Stored data:
·····
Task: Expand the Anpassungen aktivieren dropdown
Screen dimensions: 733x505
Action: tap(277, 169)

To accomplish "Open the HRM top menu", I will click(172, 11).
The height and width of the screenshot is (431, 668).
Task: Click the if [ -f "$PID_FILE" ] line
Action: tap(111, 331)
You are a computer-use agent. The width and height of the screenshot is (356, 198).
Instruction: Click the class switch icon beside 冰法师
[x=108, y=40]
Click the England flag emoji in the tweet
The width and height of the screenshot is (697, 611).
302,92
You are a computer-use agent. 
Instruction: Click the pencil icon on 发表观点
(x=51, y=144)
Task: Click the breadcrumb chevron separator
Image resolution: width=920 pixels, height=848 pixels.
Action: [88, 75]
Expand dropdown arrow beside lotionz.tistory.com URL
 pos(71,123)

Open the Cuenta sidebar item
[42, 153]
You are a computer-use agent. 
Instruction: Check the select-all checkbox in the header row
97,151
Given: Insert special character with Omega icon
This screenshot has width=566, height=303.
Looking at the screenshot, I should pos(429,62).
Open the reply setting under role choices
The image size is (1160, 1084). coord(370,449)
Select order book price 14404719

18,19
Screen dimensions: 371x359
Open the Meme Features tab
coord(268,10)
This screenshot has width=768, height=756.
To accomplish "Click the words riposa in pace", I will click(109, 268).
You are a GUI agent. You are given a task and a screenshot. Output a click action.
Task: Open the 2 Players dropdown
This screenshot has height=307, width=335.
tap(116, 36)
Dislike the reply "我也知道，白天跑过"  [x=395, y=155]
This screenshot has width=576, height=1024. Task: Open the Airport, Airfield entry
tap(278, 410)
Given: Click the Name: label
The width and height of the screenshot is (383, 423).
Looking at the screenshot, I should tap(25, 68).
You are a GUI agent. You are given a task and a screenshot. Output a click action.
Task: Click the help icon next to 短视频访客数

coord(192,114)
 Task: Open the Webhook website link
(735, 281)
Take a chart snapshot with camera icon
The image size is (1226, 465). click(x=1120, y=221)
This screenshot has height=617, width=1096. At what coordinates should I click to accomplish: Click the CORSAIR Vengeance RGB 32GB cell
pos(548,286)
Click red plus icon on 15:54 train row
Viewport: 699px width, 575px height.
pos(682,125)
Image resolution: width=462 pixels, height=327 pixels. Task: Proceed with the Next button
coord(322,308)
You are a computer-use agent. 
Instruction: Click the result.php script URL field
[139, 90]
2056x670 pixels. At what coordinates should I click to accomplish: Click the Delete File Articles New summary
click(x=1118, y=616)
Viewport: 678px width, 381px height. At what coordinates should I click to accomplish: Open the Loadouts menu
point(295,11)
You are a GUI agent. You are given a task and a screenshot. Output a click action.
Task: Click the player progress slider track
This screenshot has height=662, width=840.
·····
GOAL OF THE EXERCISE: Could you reproduce every entry above exactly as written?

REPLY TO THE TASK:
Task: Expand the Anpassungen aktivieren dropdown
Screen dimensions: 733x505
Action: tap(277, 169)

To accomplish "Open the HRM top menu", I will click(172, 11).
The height and width of the screenshot is (431, 668).
Task: Click the if [ -f "$PID_FILE" ] line
Action: tap(111, 331)
You are a computer-use agent. The width and height of the screenshot is (356, 198).
Instruction: Click the class switch icon beside 冰法师
[x=108, y=40]
Click the England flag emoji in the tweet
The width and height of the screenshot is (697, 611).
302,92
You are a computer-use agent. 
Instruction: Click the pencil icon on 发表观点
(x=51, y=144)
Task: Click the breadcrumb chevron separator
Image resolution: width=920 pixels, height=848 pixels.
Action: [88, 75]
Expand dropdown arrow beside lotionz.tistory.com URL
 pos(71,123)

Open the Cuenta sidebar item
[42, 153]
You are a computer-use agent. 
Instruction: Check the select-all checkbox in the header row
97,151
Given: Insert special character with Omega icon
This screenshot has width=566, height=303.
Looking at the screenshot, I should pos(429,62).
Open the reply setting under role choices
The image size is (1160, 1084). coord(370,449)
Select order book price 14404719

18,19
Screen dimensions: 371x359
Open the Meme Features tab
coord(268,10)
This screenshot has width=768, height=756.
To accomplish "Click the words riposa in pace", I will click(109, 268).
You are a GUI agent. You are given a task and a screenshot. Output a click action.
Task: Open the 2 Players dropdown
This screenshot has height=307, width=335.
tap(116, 36)
Dislike the reply "我也知道，白天跑过"  [x=395, y=155]
This screenshot has width=576, height=1024. Task: Open the Airport, Airfield entry
tap(278, 410)
Given: Click the Name: label
The width and height of the screenshot is (383, 423).
Looking at the screenshot, I should tap(25, 68).
You are a GUI agent. You are given a task and a screenshot. Output a click action.
Task: Click the help icon next to 短视频访客数

coord(192,114)
 Task: Open the Webhook website link
(735, 281)
Take a chart snapshot with camera icon
The image size is (1226, 465). click(x=1120, y=221)
This screenshot has height=617, width=1096. At what coordinates should I click to accomplish: Click the CORSAIR Vengeance RGB 32GB cell
pos(548,286)
Click red plus icon on 15:54 train row
Viewport: 699px width, 575px height.
pos(682,125)
Image resolution: width=462 pixels, height=327 pixels. Task: Proceed with the Next button
coord(322,308)
You are a computer-use agent. 
Instruction: Click the result.php script URL field
[139, 90]
2056x670 pixels. At what coordinates should I click to accomplish: Click the Delete File Articles New summary
click(x=1118, y=616)
Viewport: 678px width, 381px height. At what coordinates should I click to accomplish: Open the Loadouts menu
point(295,11)
You are a GUI agent. You are given a task and a screenshot. Output a click action.
Task: Click the player progress slider track
This screenshot has height=662, width=840.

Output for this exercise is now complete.